● **Task requirements**
Continue the article about the doxycycline study on endometriosis cells from the point where it stops.

● **Source extract**
The study, “Doxycycline reduces MMP-2 activity and inhibits invasion of 12Z epithelial endometriotic cells as well as MMP-2 and -9 activity in primary endometriotic stromal cells in vitro,” was published in the journal Reproductive Biology and Endocrinology.

Many efforts have been made to better understand the underlying mechanisms involved in endometriosis. Still, no cure has resulted, and for many women surgery is the only valid approach. But a single surgery might not represent a permanent solution, as recurrence of the disease and its symptoms are frequent, often requiring repeated surgeries.

Given this, finding strategies to prevent endometriosis progression or help manage its symptoms is an urgent need.

Doxycycline is a widely used antibiotic, sold under several brand names, that has been shown to inhibit certain enzymes, called matrix metalloproteinases (MMPs).

MMPs are important regulators of organ development and tissue turnover, normally not very active in adult tissues. However, they have been found to be deregulated in several disorders, including endometriosis.

MMP-2 and MMP-9 were found to be increased in endometriosis tissue compared to healthy samples. Also, these molecules are thought to contribute to tissue remodeling mechanisms involved in endometriosis lesions’ growth and invasion.

Researchers from Switzerland’s University Hospital Zurich decided to explore the potential of doxycycline to treat endometriosis.

They found that treatment with different doses of doxycycline could prevent the production of MMP-2 and MMP-9 and reduce activity in both immortalized endometriosis cells (those manipulated in the laboratory to proliferate) and in cells collected from two patients.

● **Exercise data**
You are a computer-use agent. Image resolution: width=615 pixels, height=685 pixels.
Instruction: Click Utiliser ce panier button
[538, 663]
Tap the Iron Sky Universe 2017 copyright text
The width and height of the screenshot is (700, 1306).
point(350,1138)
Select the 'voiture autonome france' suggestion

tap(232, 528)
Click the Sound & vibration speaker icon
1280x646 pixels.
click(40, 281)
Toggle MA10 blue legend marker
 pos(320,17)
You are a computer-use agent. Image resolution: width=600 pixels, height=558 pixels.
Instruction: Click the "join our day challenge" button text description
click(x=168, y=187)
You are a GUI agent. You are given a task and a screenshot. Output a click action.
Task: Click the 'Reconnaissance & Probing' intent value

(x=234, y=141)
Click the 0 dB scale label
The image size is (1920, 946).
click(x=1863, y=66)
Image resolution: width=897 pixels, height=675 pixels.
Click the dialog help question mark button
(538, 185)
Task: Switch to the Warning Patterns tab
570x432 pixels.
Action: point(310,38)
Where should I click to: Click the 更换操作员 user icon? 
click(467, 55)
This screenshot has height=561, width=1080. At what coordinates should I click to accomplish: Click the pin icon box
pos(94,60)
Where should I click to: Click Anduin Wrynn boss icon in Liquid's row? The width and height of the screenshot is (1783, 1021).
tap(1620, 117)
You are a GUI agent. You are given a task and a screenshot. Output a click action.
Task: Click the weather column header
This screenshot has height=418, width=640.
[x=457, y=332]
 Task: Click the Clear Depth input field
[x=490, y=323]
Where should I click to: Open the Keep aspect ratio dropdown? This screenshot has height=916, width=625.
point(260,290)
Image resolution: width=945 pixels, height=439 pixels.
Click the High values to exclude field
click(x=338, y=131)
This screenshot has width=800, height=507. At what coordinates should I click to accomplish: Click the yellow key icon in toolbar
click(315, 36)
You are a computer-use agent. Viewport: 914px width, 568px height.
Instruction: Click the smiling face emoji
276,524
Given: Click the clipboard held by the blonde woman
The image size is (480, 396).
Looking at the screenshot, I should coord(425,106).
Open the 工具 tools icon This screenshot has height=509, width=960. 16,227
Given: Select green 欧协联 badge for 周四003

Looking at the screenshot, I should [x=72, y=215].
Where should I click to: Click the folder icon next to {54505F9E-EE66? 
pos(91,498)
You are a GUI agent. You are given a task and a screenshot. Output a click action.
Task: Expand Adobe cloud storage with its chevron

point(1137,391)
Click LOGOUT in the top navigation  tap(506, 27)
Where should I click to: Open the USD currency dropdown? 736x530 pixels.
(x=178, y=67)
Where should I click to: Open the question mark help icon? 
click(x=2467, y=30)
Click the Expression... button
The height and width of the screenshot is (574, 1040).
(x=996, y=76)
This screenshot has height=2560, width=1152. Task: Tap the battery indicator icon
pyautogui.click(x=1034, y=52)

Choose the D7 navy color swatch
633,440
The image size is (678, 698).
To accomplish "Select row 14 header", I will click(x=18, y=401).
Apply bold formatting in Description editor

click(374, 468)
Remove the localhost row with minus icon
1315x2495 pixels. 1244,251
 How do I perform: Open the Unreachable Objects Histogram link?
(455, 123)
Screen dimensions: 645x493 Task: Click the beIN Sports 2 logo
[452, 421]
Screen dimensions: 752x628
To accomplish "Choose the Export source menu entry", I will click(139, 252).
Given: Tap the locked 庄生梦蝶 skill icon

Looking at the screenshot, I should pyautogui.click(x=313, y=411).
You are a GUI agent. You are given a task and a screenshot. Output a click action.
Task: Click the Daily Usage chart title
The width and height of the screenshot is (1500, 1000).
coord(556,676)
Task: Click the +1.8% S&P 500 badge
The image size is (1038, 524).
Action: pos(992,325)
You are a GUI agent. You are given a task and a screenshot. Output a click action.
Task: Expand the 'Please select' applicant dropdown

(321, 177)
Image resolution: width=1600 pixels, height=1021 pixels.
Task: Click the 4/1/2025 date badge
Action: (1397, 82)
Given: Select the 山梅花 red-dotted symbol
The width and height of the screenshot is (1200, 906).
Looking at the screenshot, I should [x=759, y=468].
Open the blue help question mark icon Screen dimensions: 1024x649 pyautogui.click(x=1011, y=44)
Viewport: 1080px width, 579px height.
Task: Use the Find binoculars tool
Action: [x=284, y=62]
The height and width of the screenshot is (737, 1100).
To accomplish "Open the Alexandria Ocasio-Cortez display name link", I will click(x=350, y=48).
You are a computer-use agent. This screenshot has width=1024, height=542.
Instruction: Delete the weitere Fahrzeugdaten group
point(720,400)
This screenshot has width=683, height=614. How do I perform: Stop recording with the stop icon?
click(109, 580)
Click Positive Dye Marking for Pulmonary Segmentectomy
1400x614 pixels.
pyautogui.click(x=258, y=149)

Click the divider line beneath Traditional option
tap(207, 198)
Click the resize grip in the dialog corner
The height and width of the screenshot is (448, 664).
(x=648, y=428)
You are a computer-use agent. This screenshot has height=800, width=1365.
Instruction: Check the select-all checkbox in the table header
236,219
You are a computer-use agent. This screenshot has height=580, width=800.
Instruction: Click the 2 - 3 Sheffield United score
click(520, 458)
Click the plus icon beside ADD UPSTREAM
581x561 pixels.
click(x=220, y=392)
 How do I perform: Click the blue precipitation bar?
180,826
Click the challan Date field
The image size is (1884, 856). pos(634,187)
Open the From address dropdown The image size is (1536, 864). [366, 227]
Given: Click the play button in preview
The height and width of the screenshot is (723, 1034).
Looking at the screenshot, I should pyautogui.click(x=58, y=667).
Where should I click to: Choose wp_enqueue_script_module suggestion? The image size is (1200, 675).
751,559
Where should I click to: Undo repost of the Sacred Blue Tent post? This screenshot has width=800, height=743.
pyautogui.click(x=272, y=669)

● **Output for this exercise**
Further analysis determined that treatment with low-dose doxycycline could reduce by up to 78% the number of invading cells compared to placebo-treated cells.

Next, the team evaluated doxycycline when used in combination with progesterone, often used to manage endometriosis symptoms. They found that the combo therapy further reduced the levels of activated MMP-2 compared to either of the agents alone.

“Our results demonstrate the potential for use of [low-dose] doxycycline in the treatment of endometriosis,” researchers said.

Low-dose doxycycline has been shown to be well-tolerated in other clinical settings. So it could represent a potential treatment option for endometriosis, particularly severe forms of deep-infiltrating endometriosis that often respond poorly to current treatment options.

Also, “[low-dose] doxycycline might be an interesting alternative for patients who wish to have a non-hormonal medical prevention of recurrence after surgical excision of endometriosis,” researchers stated.